You
never see a film where things are perfect in the present, but miserable in the
past, wherein the flashbacks explain how things got good. Instead, it is an
idyllic past that slowly turns into a rotten present. Hank’s movie life is a
perfect example. He was madly in love with Abby, but one day she just up and
leaves him with no warning. Shortly thereafter, a sinister monster starts
terrorizing him at night—maybe—in Jeremy Gardner & Christian Stella’s Something Else, which screens during the
2019 Tribeca Film Festival.
When
they first got together, Hank was totally ga-ga over Abby, but he never did
cotton to the idea of marriage. Maybe that is part of the reason she silently
bailed. He takes it hard, but to make matter worse, a strange beast starts
beating and scratching on the doors of his rambling farmhouse late at night.

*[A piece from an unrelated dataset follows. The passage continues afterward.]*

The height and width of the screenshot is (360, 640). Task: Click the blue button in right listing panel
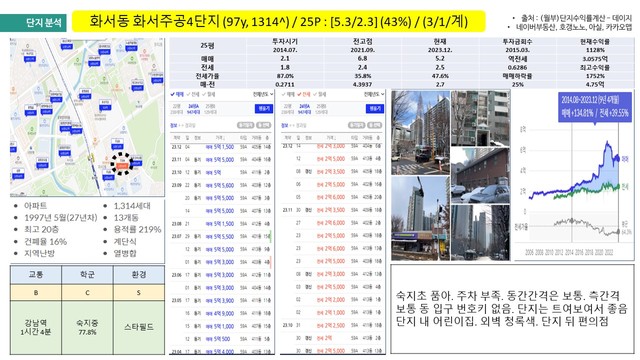tap(375, 109)
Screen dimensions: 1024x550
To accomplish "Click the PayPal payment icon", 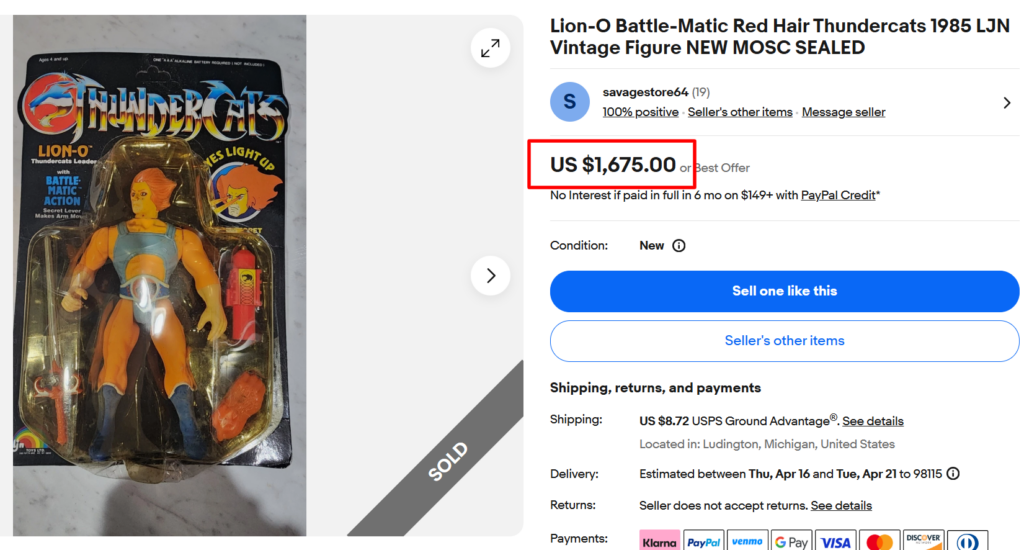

Outsiders just assume the increasingly sweaty and irritable Hank is just under
some kind of delusion. Of course, his erratic, shotgun wielding behavior does
not help much.
Still,
at some point, his cop brother-in-law ought to look at the deep scratches on
his door and admit they are a trifle odd. Instead, he just explains them away
as bears or panthers or some kind of freak boating accident. On the other hand,
it is tough to get too comfortable with Jeremy Gardner’s bulging eyes and
jittery performance as Hank. Even though we have certain expectations as genre
movie fans, Gardener makes us constantly question them.
As
Abby, Brea Grant also plays it scrupulously straight and shows tremendous
respect for the genre in her scenes opposite Gardener. In several keys scenes,
they have the same level of intensity and ferocity you would expect to see if
they were doing a Tracy Letts play instead of a grungy midnight movie.
Weirdly,
Something Else shares a number of
similarities with producers Justin Benson & Aaron Moorhead’s Spring. Both films combine love, the
pain of frustrated relationships, and weird monster business. However, Something Else’s aesthetics are
definitely more redneck and slightly more mumblecore than the elegantly
operatic Spring. In this case, Benson
also scores most of the film’s biggest laughs portraying Hank’s goofy crony,
Shane.
It
would be spoilery to explain how, but timing is everything in Something Else. Gardener & Stella
definitely have a keen intuitive sense of when to keep their powder dry and
when to pull out the rug from us. They are greatly aided by the way Gardener
and Grant pull us into the characters’ intimate drama. It might be too
restrained for some horror fans, but those who appreciate Benson & Moorhead’s
more relationship-driven films should enjoy it. Recommended for fans of subtle
and sinister genre-blurring films, Something
Else screens tonight (4/27), tomorrow night (4/28), and Sunday (5/5), as
part of this year’s Tribeca.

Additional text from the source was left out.